Thank you for visiting. Braydon was diagnosed with Craniosynostosis at his 2 month check-up. I hope that reading his story, it will help out another family going through a similar situation. Also Ethan was diagnosed with Craniosynostosis at 1 week old.

Saturday, September 7, 2013

Finally Moved to Intermediate Care

At about 5 o'clock we finally got a room up on the intermediate care floor.  So now we are accepting visitors if you want to come up, just text me and I can tell you the room number.  However we may get to go home tomorrow so there might not be much time to visit.  So go ahead and call first and I will let you know where we are at.

Ethan is doing a lot better.  He is eating like his normal self and his eyes aren't as swollen anymore.  He still has a lot of swelling in his head though.  Right now he's watching the Michigan Norte Dame game because we don't get the special Big Ten Network channels here.  So Terry facetimed his brother on our ipad and is watching the game over my phone.

I will try and post another update before we get home.

Still in ICU

Well, we are still in ICU thanks to an over crowded hospital.  Oh well, hopefully we will get to move today.  Ethan slept a lot better than he did last night.  Last night was pretty rough for us.  He was easily agitated and ended up needing a blood transfusion.  He is doing a lot better though and his blood work had come back clean.  However his eyes are swelling shut so I have a feeling we will be in here longer than we thought because of the swelling.  Thank you for your continued thoughts and prayers!

Friday, September 6, 2013

Into to the morning....

So we are technically into day 2 of our hospital stay as it is now after midnight.  Terry let me sleep for a couple of hours so I should be able to stay up for the rest of the night.  Ethan is such a trooper.  He already managed to get rid of his arterial line and one of his IVs.  Granted he did them himself and he probably shouldn't have lost them this quickly, but if it means I get to hold him sooner, I'll take it.
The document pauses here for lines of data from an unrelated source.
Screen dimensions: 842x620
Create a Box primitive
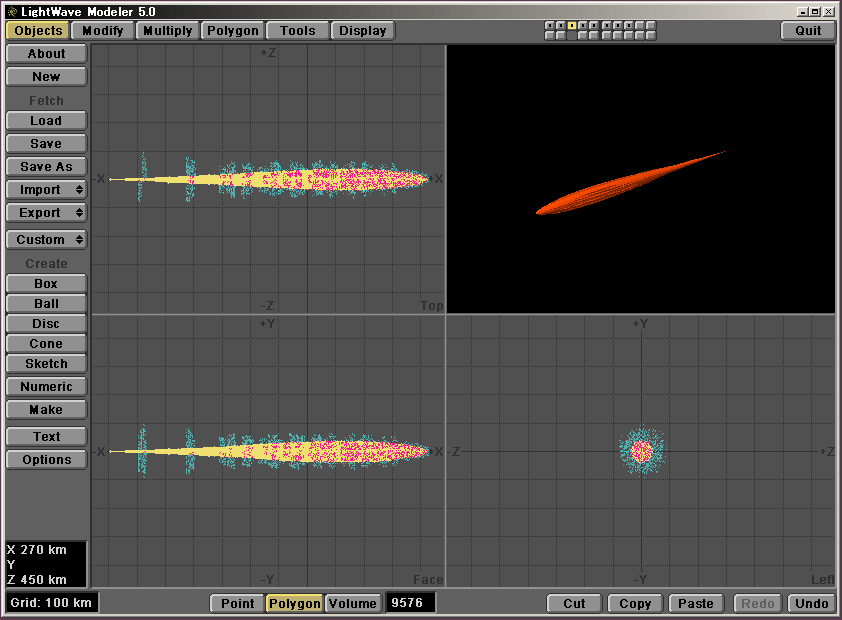click(x=46, y=284)
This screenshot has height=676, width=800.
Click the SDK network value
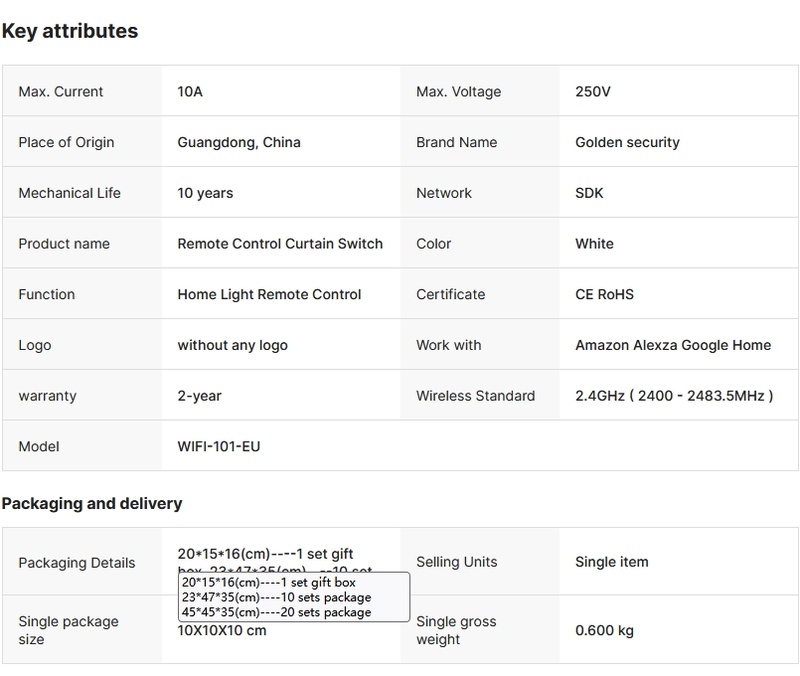tap(589, 193)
He has had 1 oz of Pedialyte and seems to be holding it down, so we will start giving him an ounce or two of breast milk.  Once he can keep that down, we can start Lortab and Tylenol as his pain medicine and that's one step closer to getting out of ICU and onto the regular floor.  Which also means we are a step closer in taking him home.

Terry and I can't tell you how much it means to us that our family and friends took their time to text, call or facebook post that they were thinking about us.  We truly felt your support and I think that's why it seemed to go so fast once we finally got into surgery.  Also I truly believe you guys provided the strength Ethan had while waiting for surgery.  He was barely fussy even though he hadn't gotten to eat for over 6 hours.  And if you can see, he rarely misses a meal.  :)
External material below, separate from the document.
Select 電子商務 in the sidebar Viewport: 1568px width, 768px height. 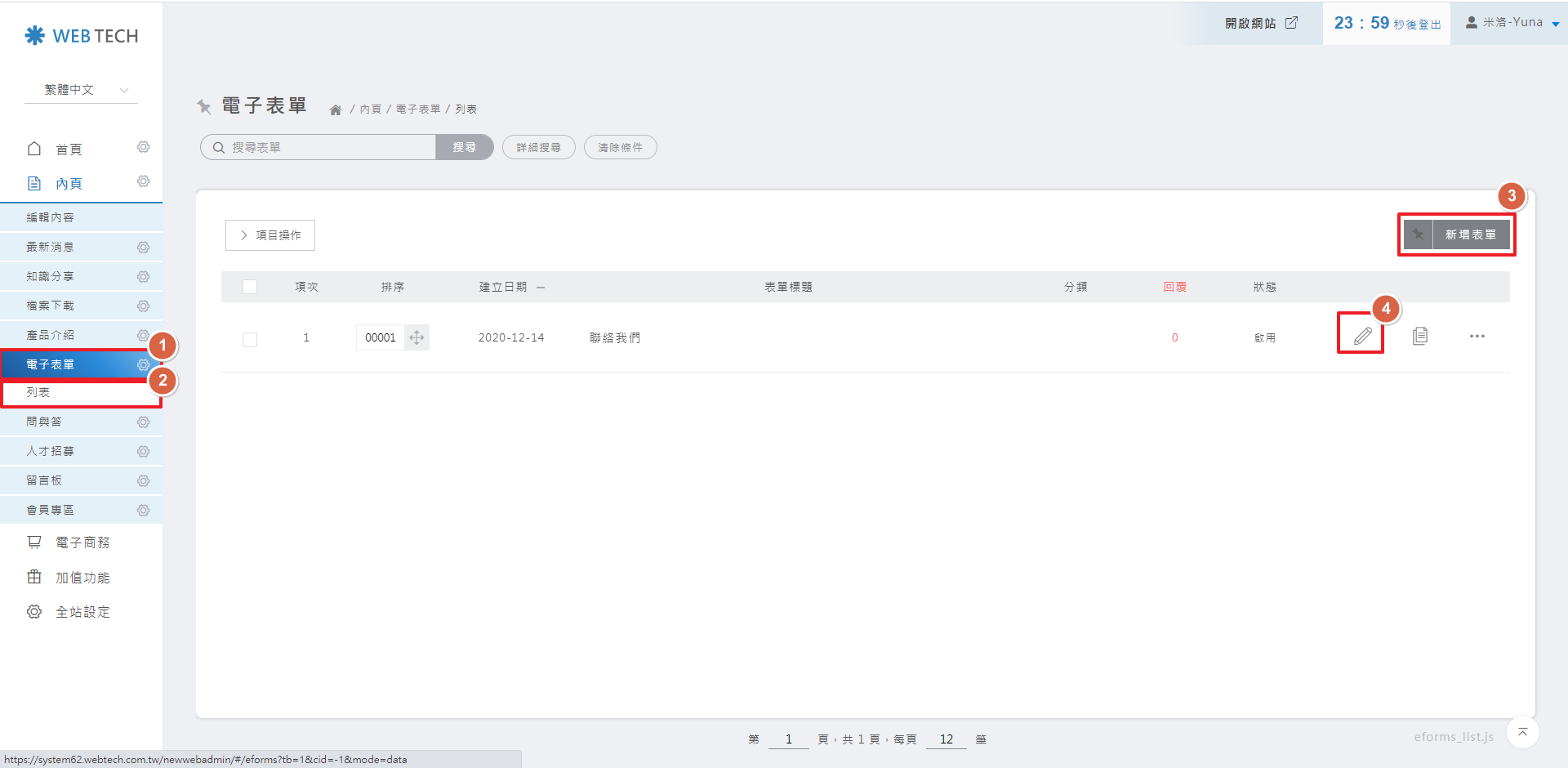82,543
I will try and post another update once we get moved onto the regular floor.

Thursday, September 5, 2013

On the other side

We made it!  Ethan is getting situated in PICU!  It won't be long and I will have my baby boy by my side again!

Everyone keeps telling us how great he did!

Halfway There

Neurosurgeon is done.  Bones were fused kind of weird but was fixable.  Plastic surgeon is still molding skull back together.  Should be done in a half hour or so.  Hasn't needed a blood transfusion yet.  Everything is going great so far.

Just getting started

Just getting started as it took awhile to get all the lines in.

And so it begins

After running behind by about a hour and a half, Ethan is finally is surgery.  As we get updates, I will try and post them here.    Please keep Ethan in your thoughts and prayers as well as the surgeons, nurses and other staff as my baby's life lays in their hands.